#### What to do
Reproduce the rows below verbatim, starting at the line that contains "Open first liker avatar with glasses" and ending at the last line of the rows. Leave the pictures out of your answer.

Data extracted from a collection
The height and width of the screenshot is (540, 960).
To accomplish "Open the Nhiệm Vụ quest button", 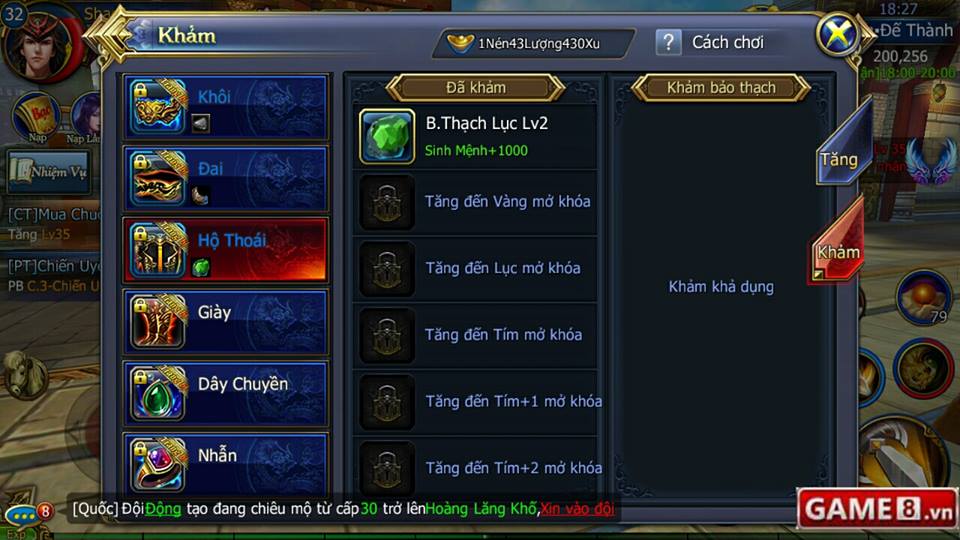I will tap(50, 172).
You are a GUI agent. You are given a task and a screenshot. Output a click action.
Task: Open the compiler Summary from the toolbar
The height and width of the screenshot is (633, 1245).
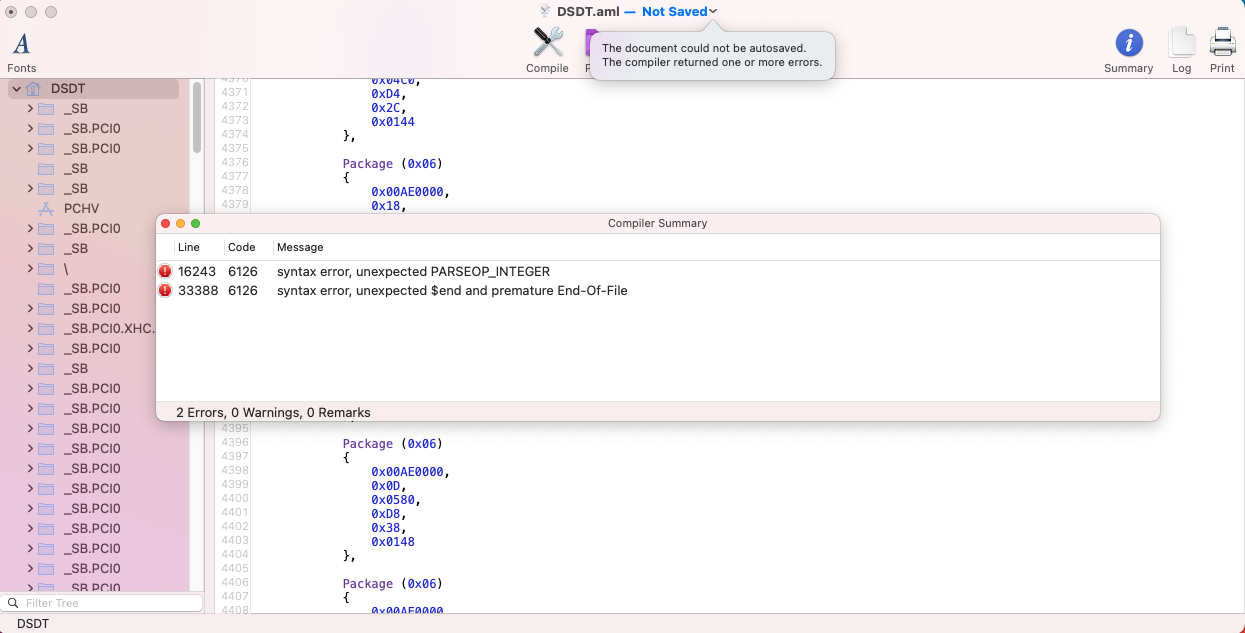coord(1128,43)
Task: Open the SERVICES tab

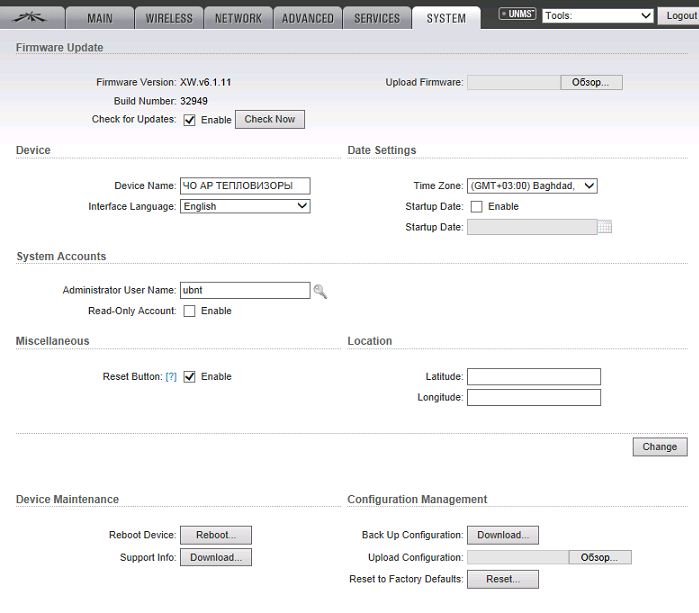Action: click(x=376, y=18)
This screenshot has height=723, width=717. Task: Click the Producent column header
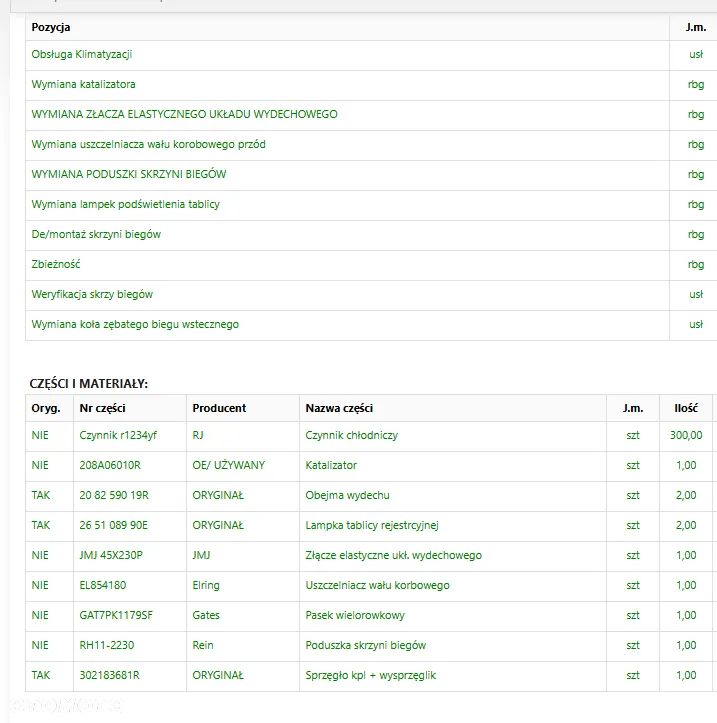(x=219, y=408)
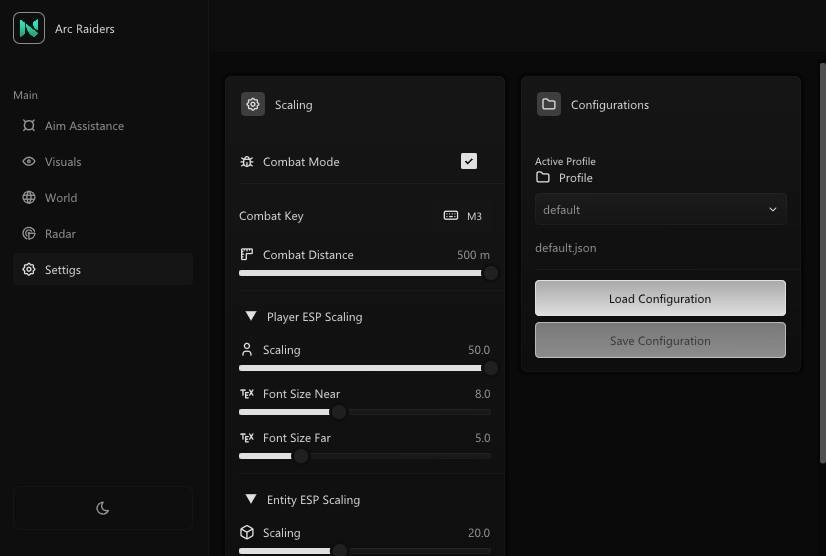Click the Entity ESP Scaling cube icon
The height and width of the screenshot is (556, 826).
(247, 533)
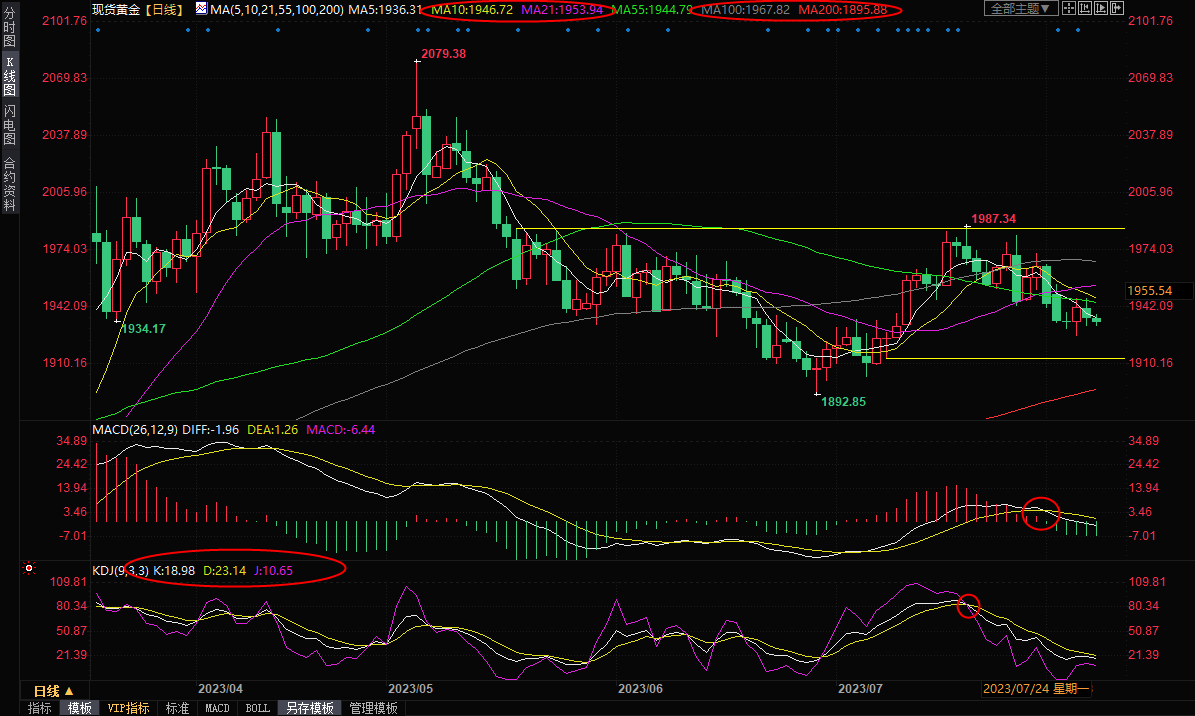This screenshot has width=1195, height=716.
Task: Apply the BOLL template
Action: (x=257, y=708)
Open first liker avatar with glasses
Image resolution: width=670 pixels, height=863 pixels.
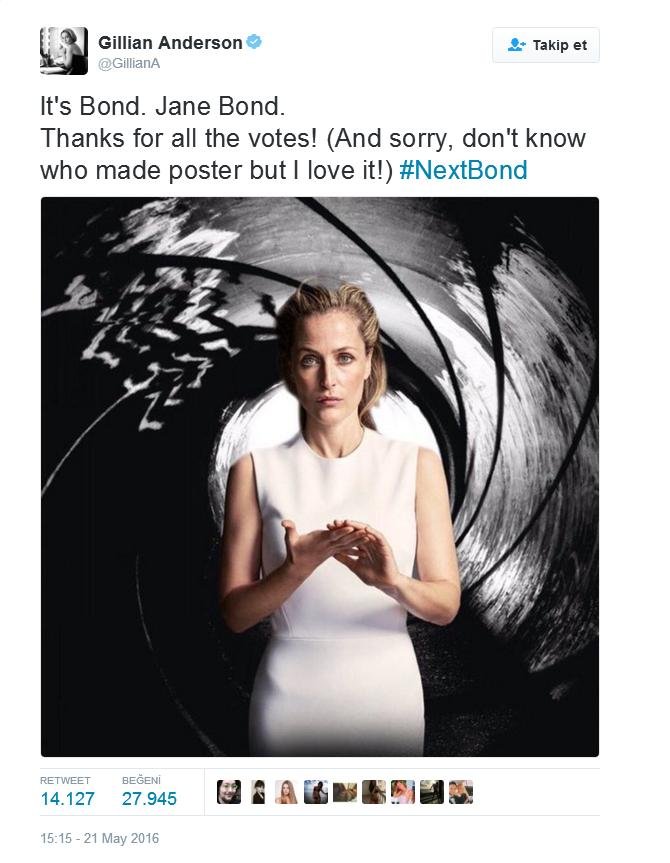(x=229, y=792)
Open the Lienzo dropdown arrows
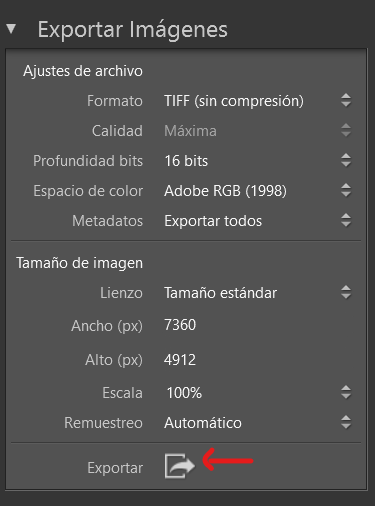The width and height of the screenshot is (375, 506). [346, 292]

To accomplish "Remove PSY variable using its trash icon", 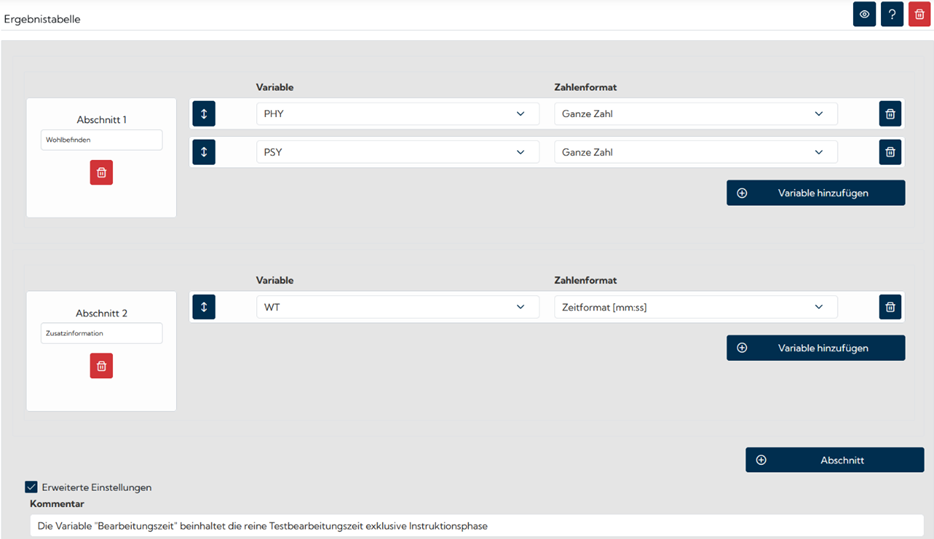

#### Solution
Open first liker avatar with glasses
Image resolution: width=670 pixels, height=863 pixels.
(x=229, y=792)
Open the Lienzo dropdown arrows
The width and height of the screenshot is (375, 506). [346, 292]

To accomplish "Remove PSY variable using its trash icon", 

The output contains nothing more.